IKEA, those clever Swedish furniture makers who have convinced us all to make our own furniture, are getting creative again. Their latest invention: A table that somehow cooks soup via your smartphone.

Well, not your smartphone. Not unless you live in Taiwan and frequent the IKEA store there. And, of course, you’ve got to be willing to stick your phone under the table’s nifty cook top and not fiddle with it for a while—easier said than done, as these soup connoisseurs found out.

 

It’s probably not surprising that some of the diners were getting a little antsy without their smartphones. According to a recent study from a trio of British universities, young adults use their phones on average about 85 times a day—more than twice as much as they thought they used them. For many of us, phones have become almost an extension of ourselves—the first thing we look at in the morning, the last thing we see at night, and a gadget we may spend more time with than our spouse.

It’s nice of the folks at IKEA to remind us that there is a whole world to experience outside our phones, and that sometimes sitting down with a bunch of strangers for soup can be even more fun than Candy Crush.

But this commercial makes me think of something else, too: Do we really need IKEA to tell us about how to live a fuller life? I’m not being snide. I really wonder: Do we?

We’ve pointed out a number of inspirational commercials in this very space over the last few years, from last year’s bevy of dad-themed Superbowl commercials to Dove’s take on beauty, and they’re all very nice. I like them a lot.

But, of course, businesses don’t make such commercials purely out of the goodness of their collective hearts. Such inspirational ads are sales tools, too. Marketing is all about making you feel good about a brand, and commercials like this effectively do just that. IKEA doesn’t just want you to put down your phone at the dinner table. It wants you to put aside those phones while sitting on an IKEA dinner table, because IKEA clearly cares enough about you and your family to give you a little friendly advice.
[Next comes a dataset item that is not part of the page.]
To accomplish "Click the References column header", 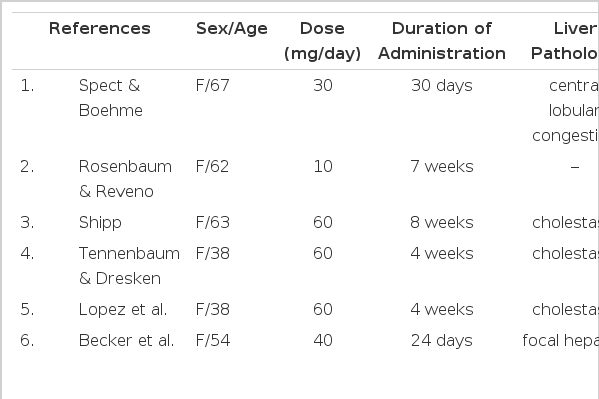I will [x=100, y=29].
Sex may still sell, but sensitivity and thoughtfulness apparently does, too. And it makes me wonder whether these businesses are addressing a felt need—a sense that our society isn’t all it could or should be, maybe. We want to feel more grounded than we sometimes feel in this fragmented, tech-heavy world of ours. We want to be reminded of real, time-honored values: It’s better to talk with people than to text them. Real beauty is found on the inside. Families are important.

These are all values that, traditionally, have been taught within the domain of the family and, to a lesser extent, the Church. But the Church has been diminishing in influence over the last few decades, and families are more disjointed and frazzled than ever before. And most of us—both parents and children—spend an inordinate of our time staring at screens.

And so those screens become natural conduits for communication. For selling stuff. For teaching stuff. Sometimes for a little of both. Even as IKEA gently suggests we put away our pocket-size screens for a while, it knows full well where we devote most of our attention. It makes the commercial a bit ironic. And maybe a bit sad. Not regarding IKEA, but us.

It’s something to think about, perhaps, as we head toward the Super Bowl and its litany of ads—some of which may try to inspire and teach as well. And hey, I’d certainly rather us get a steady dose of feel-good lessons than salacious GoDaddy knockoffs. But still it’s something to think about. Just as people are better to talk with over dinner than your phone, I’d like to think that they tend to make better teachers, too.